Developer: 'Does it hurt me? Yeah:' McClure asks council to repeal tax breaks for Slate Belt project

Northampton County Courthouse, Easton, Pa.,
Donna S. Fisher
/
For LehighValleyNews.com
Northampton County Courthouse in Easton, Northampton County, Pa. in January, 2023.

EASTON, Pa. – In one of the first signs Thursday of the impact of the new members of Northampton County Council, one of the Lehigh Valley’s largest proposed industrial developments could lose property tax breaks from Northampton County.

County Executive Lamont McClure asked council Thursday to repeal an ordinance creating the Local Economic Revitalization Tax Assistance district covering much of the industrial-zoned land in Upper Mount Bethel Township.
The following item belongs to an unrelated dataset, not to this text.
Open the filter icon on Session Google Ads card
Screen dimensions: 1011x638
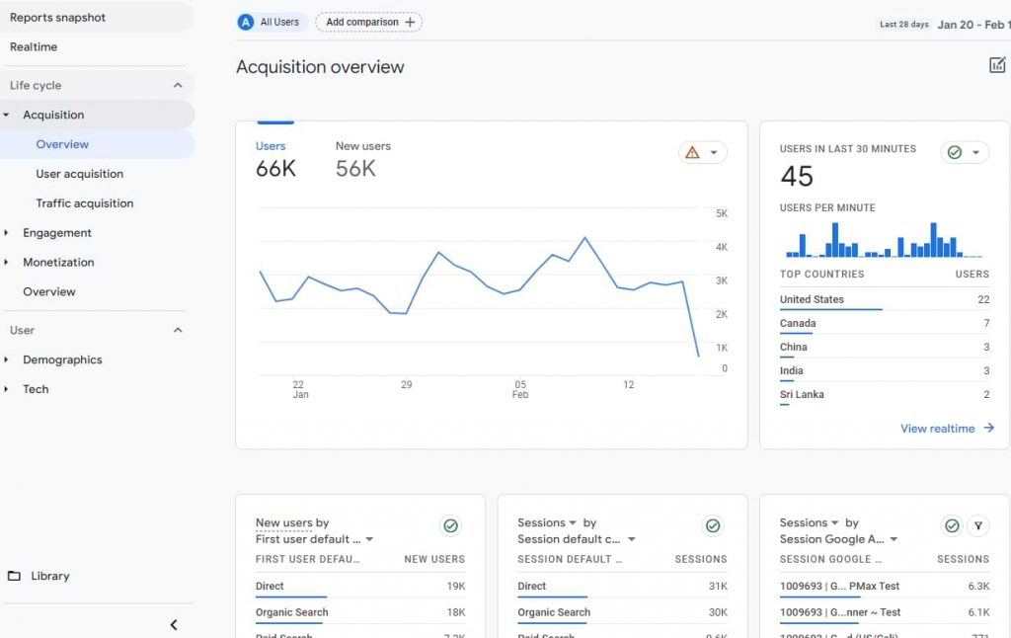(x=977, y=525)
Most of that land is set to become River Pointe Commerce Park, including 5.87 million square feet of industrial buildings on roughly 800 acres in Upper Mount Bethel. One planned building alone covers 1.5 million square feet.

County council voted in April to extend LERTA tax breaks for the district through 2028, allowing developers to pay no county property tax in the project’s first year on the value of what they build there.

Each year after, the developer pays an additional 10% of their tax bill, reaching 100% at year 11. Property owners still pay taxes on the original unimproved value of the land they build on.

McClure initially vetoed the five-year extension; council voted 6-3 just weeks later to override his veto.

McClure told council that if the repeal is approved, he intends to put forward a new ordinance soon reinstating LERTA tax breaks for part of the site that formerly held the Portland Generating Station power plant, which shuttered in 2015.

The move shows McClure feels empowered by council’s newest members – Kelly Keegan, Ken Kraft and Jeff Warren – and the 5-3 Democratic majority (with an empty seat left by Tara Zrinski's departure as county controller) on the body they help create.

In a report to council Thursday night, McClure said that the proposed buildings will surely become warehouses given their mammoth size.

“Anything over 250,000 square feet in the comprehensive plan, as promulgated by the Planning Commission, is considered a warehouse. So anything above 250,000 feet… you can be fairly well certain is going to be a warehouse,” McClure said Thursday.

“It is my opinion that it's obscene to incentivize the building of warehouses with tax rebates to tax incentives like LERTA.”

The argument that larger buildings are destined to become warehouses echoes comments from residents opposed to the complex at the April council meetings where the LERTA extension was approved.

“A warehouse, by definition, is what goes on within the walls of that building, whether it's 200,000 square feet or a million square feet,” developer Lou Pektor said Thursday. He said he intends for every building in River Pointe to be used for manufacturing.

Repealing tax incentives for much of the site and the resistance the move represents, Pektor said, would make River Pointe less competitive with the sort of big-name manufacturers he’s courting.

If the county’s LERTA is repealed, it “doesn't kill my site,” said Pektor. “Does it kill me? No. Does it hurt me? Yeah. And the more it hurts me, the more it drives me to the lower end of the spectrum,” meaning warehouses, which are cheaper to develop.

Stopping “warehouse proliferation,” as McClure calls it, has been a core pillar of the executive's recent time in office. Democratic council candidates also embraced the issue ahead of the November election.

Regardless of whether county council repeals county-level LERTA breaks for the land, the incentives will remain in effect for property taxes levied by the township and school district.